Uma banda sonora a não perder de vista
Em 2018 chega a obra que é o motivo da nossa atenção: trata-se do primeiro trabalho em solo absoluto de Eraldo Bernocchi, a banda sonora de matiz atmosférica para o filme-documentário sobre a vida e obra do artista plástico norte-americano Cy Twombly (1928-2011). Idealizado e produzido por Michele Bongiorno, escrito e realizado por Andrea Bettinetti para a GoodDay Films, o filme “Cy Dear” teve uma ante-estreia privada no MoMA, Museum of Modern Art de Nova Iorque, na primavera de 2018 e no ano seguinte mostrou-se pela primeira vez em diversos festivais de cinema. As dezoito peças musicais ilustram de forma serena a vida e obra do pintor, escultor e fotógrafo que influenciou artistas de geração mais nova, como Jean-Michel Basquiat, Anselm Kiefer, Francesco Clemente e Julian Schnabel.
“This work bears my signature”, disse o compositor. “It’s a side of me that’s always been there. Note after note, take after take, I became part of this story. I brought my memories”.

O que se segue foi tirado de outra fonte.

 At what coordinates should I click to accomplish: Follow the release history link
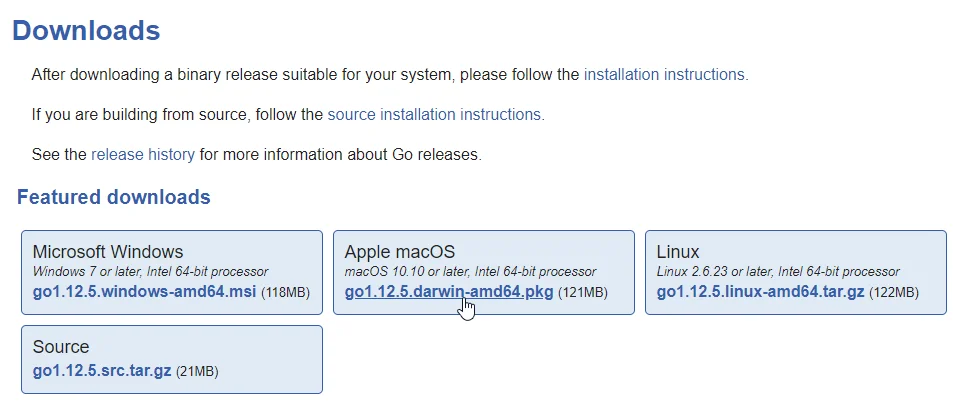coord(143,154)
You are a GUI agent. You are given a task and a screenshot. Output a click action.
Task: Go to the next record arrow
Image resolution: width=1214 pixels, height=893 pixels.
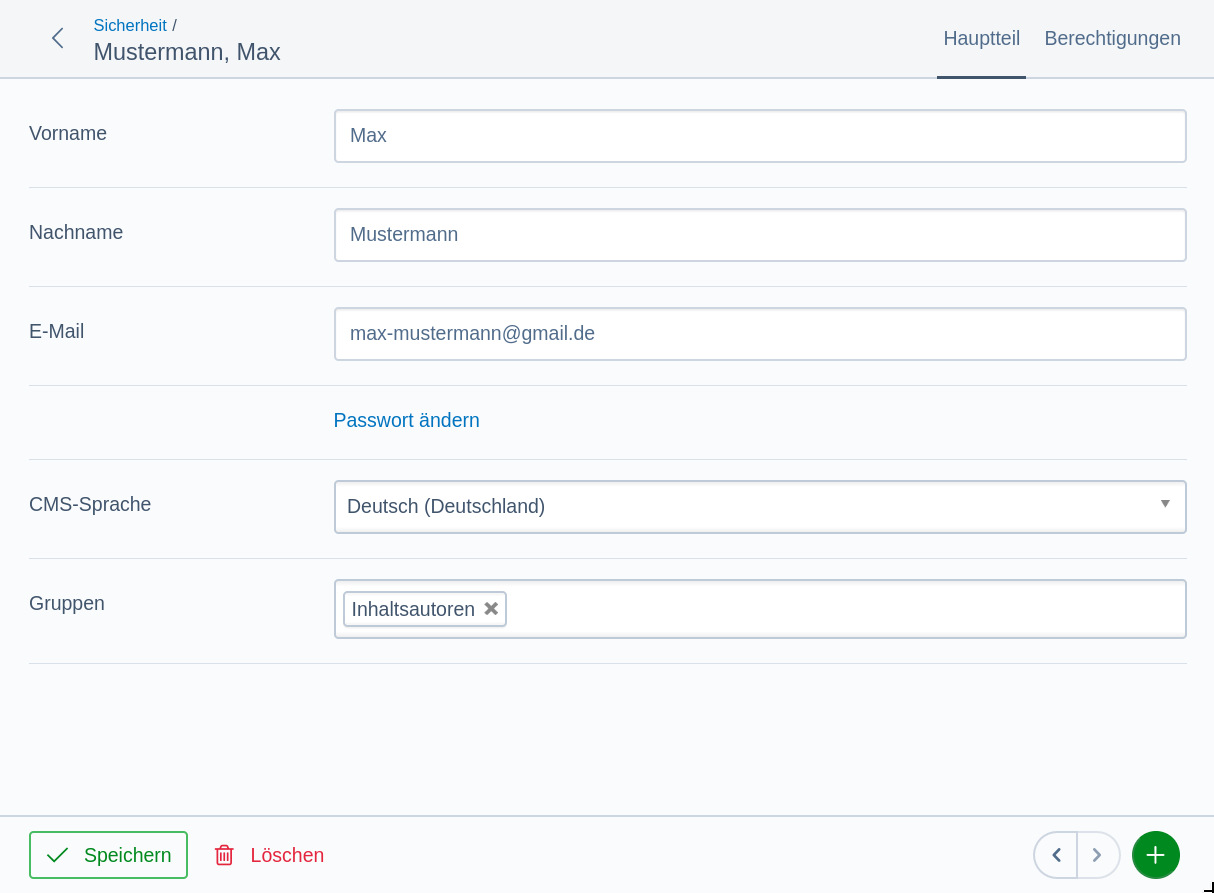pos(1098,855)
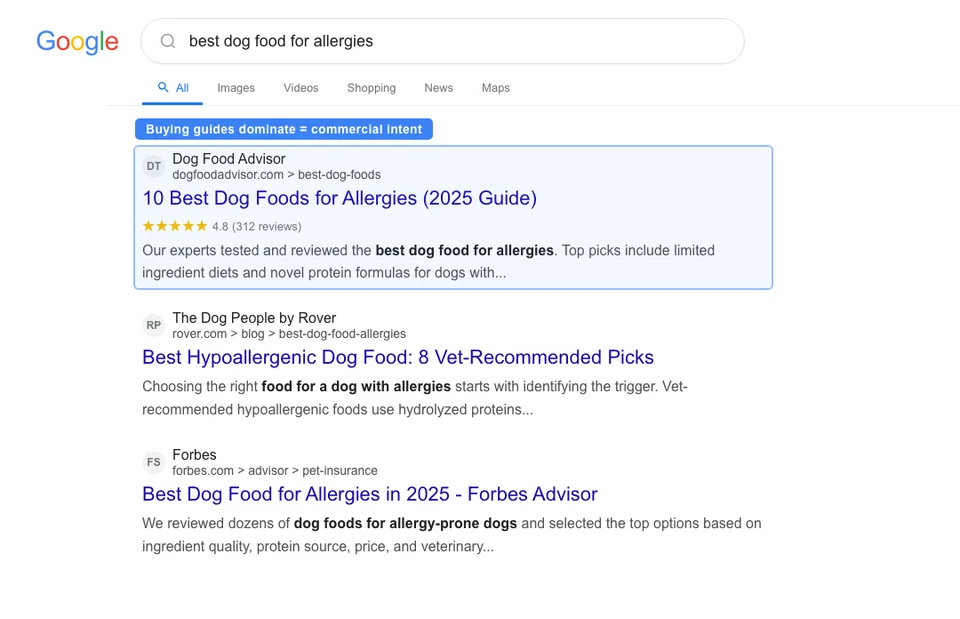Click the five-star rating under Dog Food Advisor

click(174, 226)
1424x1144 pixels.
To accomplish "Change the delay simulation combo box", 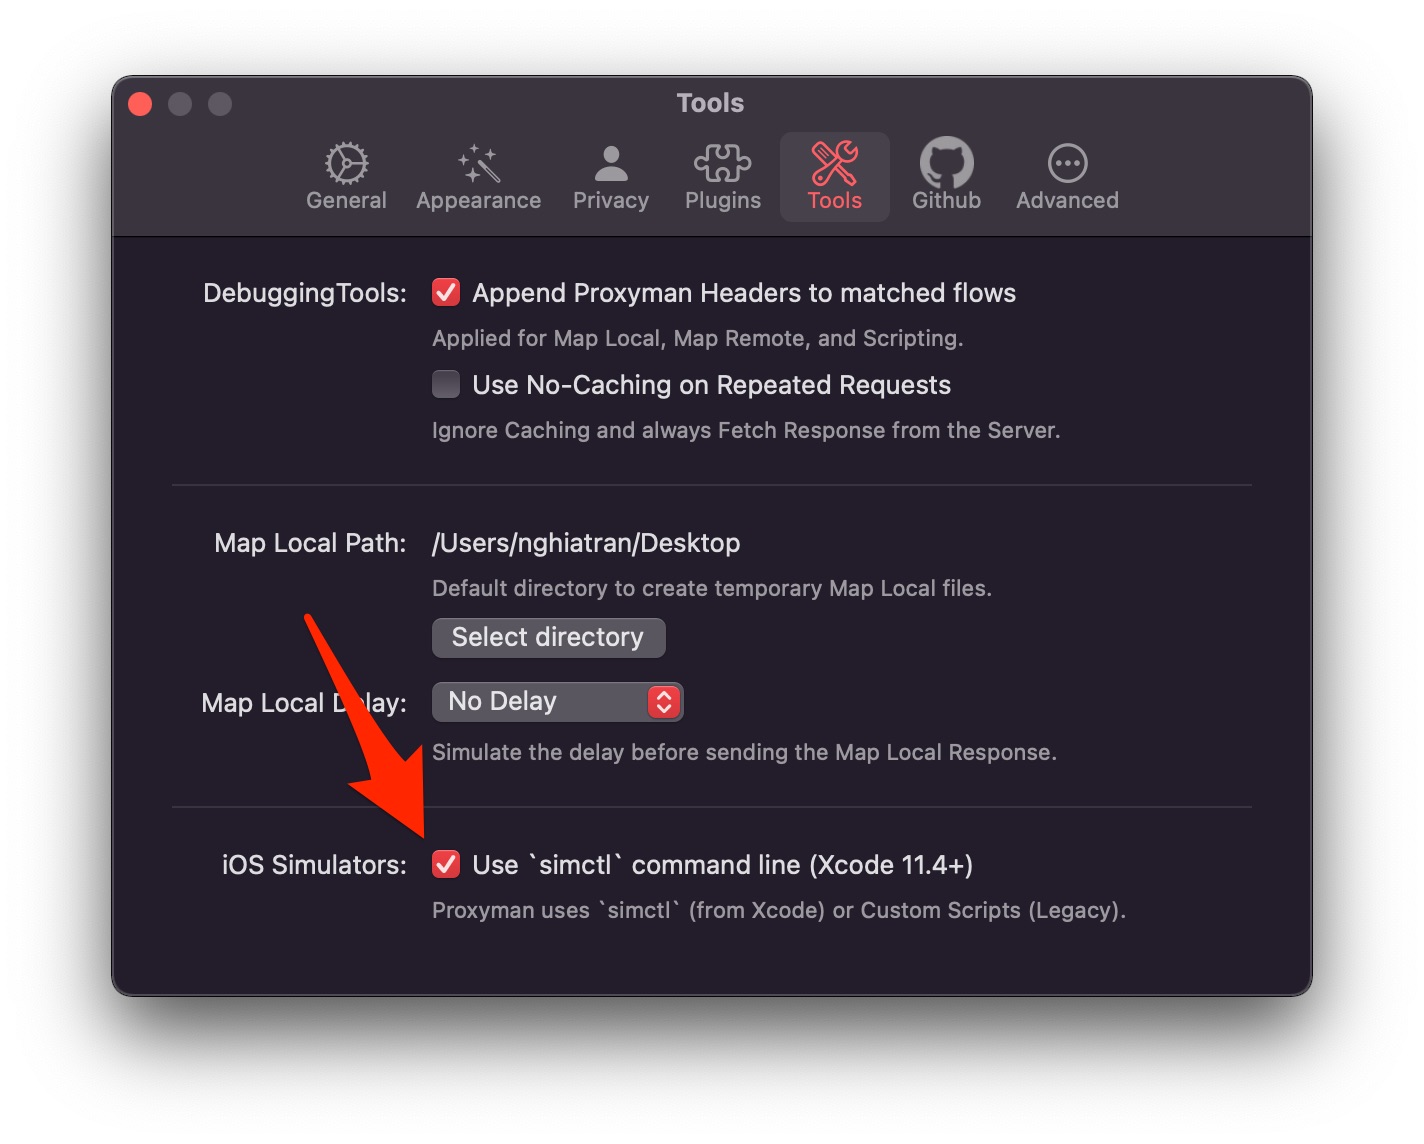I will 557,701.
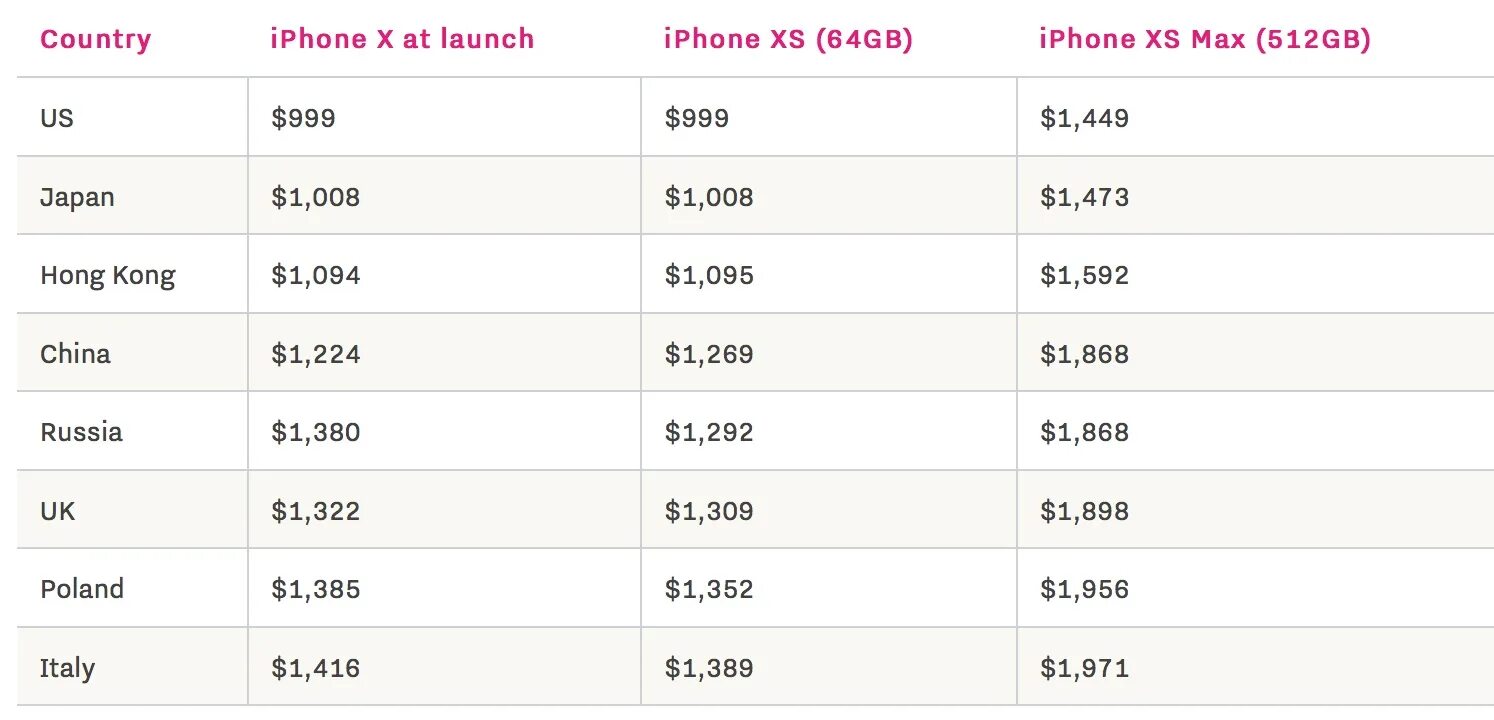Click the $1,094 Hong Kong launch price
The image size is (1494, 720).
tap(315, 276)
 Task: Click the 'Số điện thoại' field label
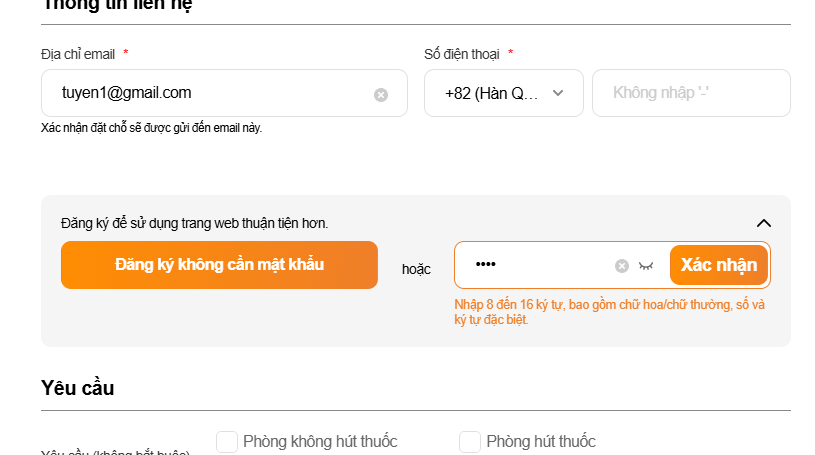[x=461, y=54]
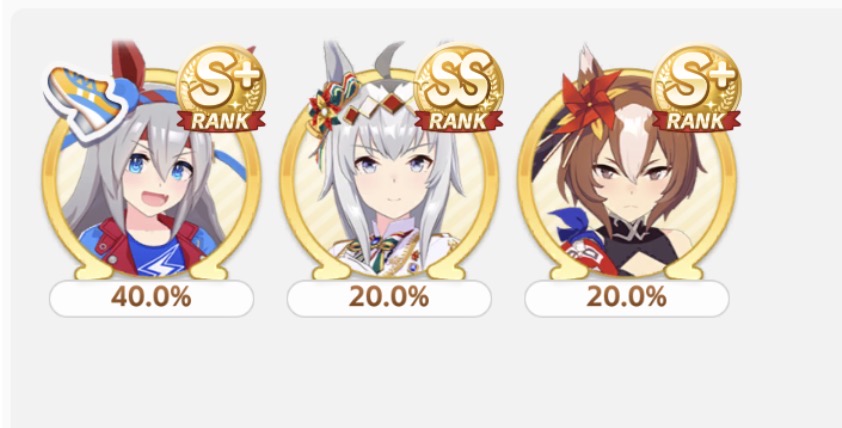The image size is (842, 428).
Task: Click the S+ rank medal on gray-haired character
Action: tap(221, 88)
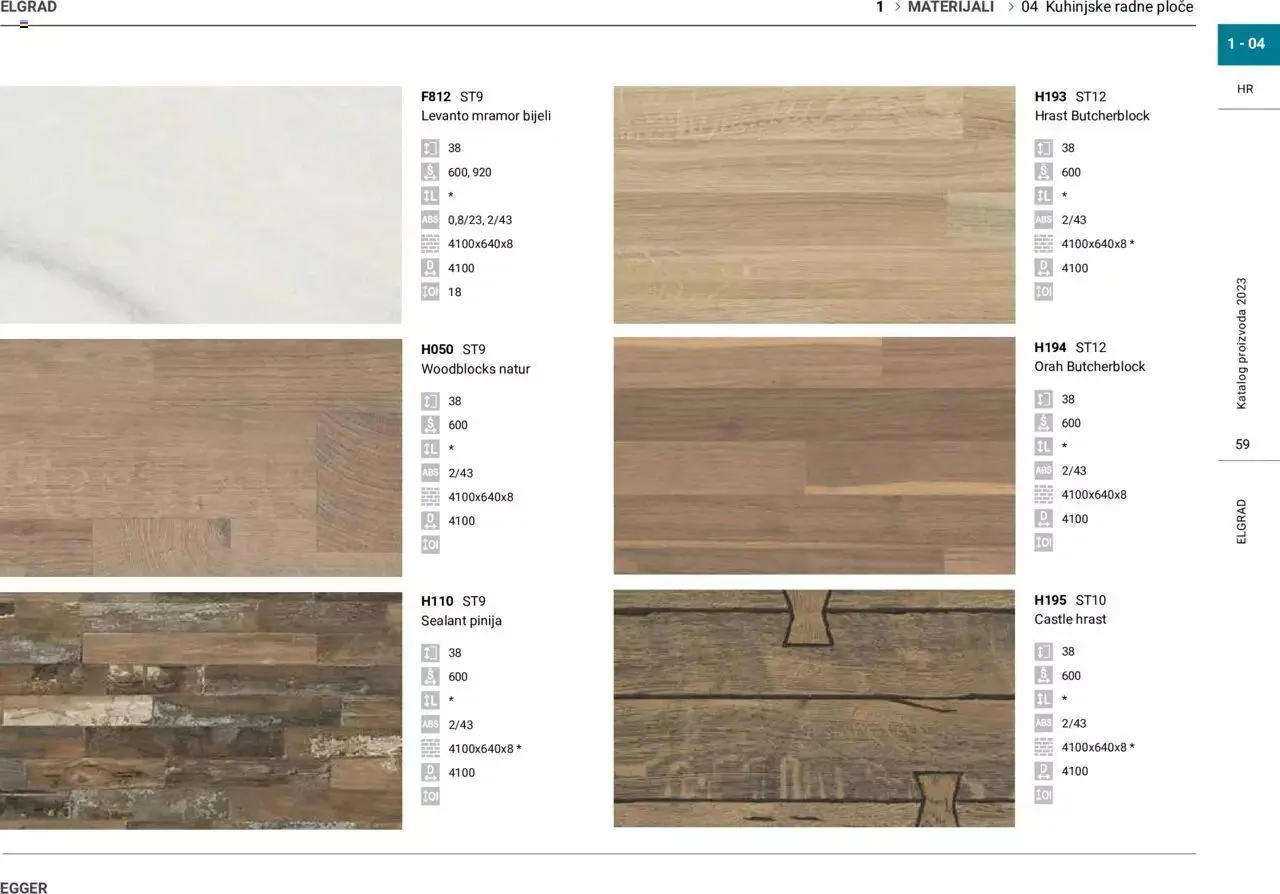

O título da banda sonora é uma referência à pintura mais famosa de Cy Twombly, “Like A Fire That Consumes All Before It”, que também ilustra graficamente o objeto discográfico. É um título que combina não só com a obra do artista plástico, como com a do compositor, já que na música há uma errância propositada, que absorve tudo o que vai encontrando e o transforma em algo pleno e intenso, mas igualmente subtil, que impressiona e fascina. Feito essencialmente com o som de guitarras e eletrónica, no disco há uma permanente paisagem melodiosa que nos faz pensar no melhor de Brian Eno, ou até na influência que Harold Budd e Robin Guthrie poderão ter exercido nas suas anteriores parcerias.
Este é um fogo muito belo e, como dizia um crítico da All About Jazz, “Like A Fire approaches the musical equivalent of something melting in your mouth, only the orifice in this case are one’s ears. The ears being the gateway”.
Um disco a não perder de vista. Mesmo que seja só com os ouvidos.